AIM OF THE TASK:
Please repeat, from the entries that follow, the lines from the one containing "Vihara (81, 2418)" through the one containing "[Search] (46, 38)" exactly, adding nothing.

****

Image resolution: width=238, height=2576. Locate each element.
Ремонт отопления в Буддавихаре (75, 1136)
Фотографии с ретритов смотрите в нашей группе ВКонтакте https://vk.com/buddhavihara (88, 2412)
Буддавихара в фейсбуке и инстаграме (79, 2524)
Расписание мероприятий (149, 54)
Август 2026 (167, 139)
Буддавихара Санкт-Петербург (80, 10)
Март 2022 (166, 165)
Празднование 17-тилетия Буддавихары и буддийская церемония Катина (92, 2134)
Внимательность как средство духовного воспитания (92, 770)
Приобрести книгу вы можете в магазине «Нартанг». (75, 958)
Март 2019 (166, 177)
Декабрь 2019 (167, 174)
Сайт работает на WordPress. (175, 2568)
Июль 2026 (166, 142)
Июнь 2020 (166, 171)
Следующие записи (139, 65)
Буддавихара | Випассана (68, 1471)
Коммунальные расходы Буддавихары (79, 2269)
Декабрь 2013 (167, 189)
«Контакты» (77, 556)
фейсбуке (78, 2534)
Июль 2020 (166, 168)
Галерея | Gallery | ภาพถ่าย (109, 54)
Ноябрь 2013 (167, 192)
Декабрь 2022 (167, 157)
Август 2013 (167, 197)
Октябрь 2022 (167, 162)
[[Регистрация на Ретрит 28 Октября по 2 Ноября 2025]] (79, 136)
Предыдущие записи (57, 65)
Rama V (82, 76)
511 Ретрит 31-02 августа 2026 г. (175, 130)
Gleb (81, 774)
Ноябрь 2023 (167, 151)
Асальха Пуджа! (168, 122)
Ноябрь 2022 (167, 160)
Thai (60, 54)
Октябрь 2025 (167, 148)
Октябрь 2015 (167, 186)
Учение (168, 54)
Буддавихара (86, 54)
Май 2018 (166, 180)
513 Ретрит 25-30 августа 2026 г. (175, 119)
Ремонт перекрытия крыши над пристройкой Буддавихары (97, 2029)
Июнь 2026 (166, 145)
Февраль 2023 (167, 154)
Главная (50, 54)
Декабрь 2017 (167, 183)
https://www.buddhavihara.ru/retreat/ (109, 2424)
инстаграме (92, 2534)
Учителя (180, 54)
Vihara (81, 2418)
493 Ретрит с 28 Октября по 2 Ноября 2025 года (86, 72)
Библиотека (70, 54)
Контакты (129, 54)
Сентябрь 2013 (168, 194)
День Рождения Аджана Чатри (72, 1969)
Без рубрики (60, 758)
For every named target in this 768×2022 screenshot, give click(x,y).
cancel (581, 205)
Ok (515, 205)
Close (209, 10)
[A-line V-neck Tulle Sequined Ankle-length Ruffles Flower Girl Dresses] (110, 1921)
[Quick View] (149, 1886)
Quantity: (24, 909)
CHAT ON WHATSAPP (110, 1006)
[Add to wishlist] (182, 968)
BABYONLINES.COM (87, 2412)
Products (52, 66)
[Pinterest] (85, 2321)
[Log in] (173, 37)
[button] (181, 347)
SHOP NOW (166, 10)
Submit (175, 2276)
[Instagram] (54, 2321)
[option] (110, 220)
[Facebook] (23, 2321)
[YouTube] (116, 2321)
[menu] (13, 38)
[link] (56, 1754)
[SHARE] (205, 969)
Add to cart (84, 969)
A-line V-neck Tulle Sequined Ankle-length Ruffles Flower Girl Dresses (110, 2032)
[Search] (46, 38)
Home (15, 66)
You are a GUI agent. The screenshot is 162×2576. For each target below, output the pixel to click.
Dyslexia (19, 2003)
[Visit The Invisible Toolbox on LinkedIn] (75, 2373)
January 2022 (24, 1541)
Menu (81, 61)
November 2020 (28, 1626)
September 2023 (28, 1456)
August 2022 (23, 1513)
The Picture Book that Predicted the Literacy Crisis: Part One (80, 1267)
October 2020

****

EXERCISE SOLUTION:
Vihara (81, 2418)
493 Ретрит с 28 Октября по 2 Ноября 2025 года (86, 72)
Библиотека (70, 54)
Контакты (129, 54)
Сентябрь 2013 (168, 194)
День Рождения Аджана Чатри (72, 1969)
Без рубрики (60, 758)
For every named target in this 768×2022 screenshot, give click(x,y).
cancel (581, 205)
Ok (515, 205)
Close (209, 10)
[A-line V-neck Tulle Sequined Ankle-length Ruffles Flower Girl Dresses] (110, 1921)
[Quick View] (149, 1886)
Quantity: (24, 909)
CHAT ON WHATSAPP (110, 1006)
[Add to wishlist] (182, 968)
BABYONLINES.COM (87, 2412)
Products (52, 66)
[Pinterest] (85, 2321)
[Log in] (173, 37)
[button] (181, 347)
SHOP NOW (166, 10)
Submit (175, 2276)
[Instagram] (54, 2321)
[option] (110, 220)
[Facebook] (23, 2321)
[YouTube] (116, 2321)
[menu] (13, 38)
[link] (56, 1754)
[SHARE] (205, 969)
Add to cart (84, 969)
A-line V-neck Tulle Sequined Ankle-length Ruffles Flower Girl Dresses (110, 2032)
[Search] (46, 38)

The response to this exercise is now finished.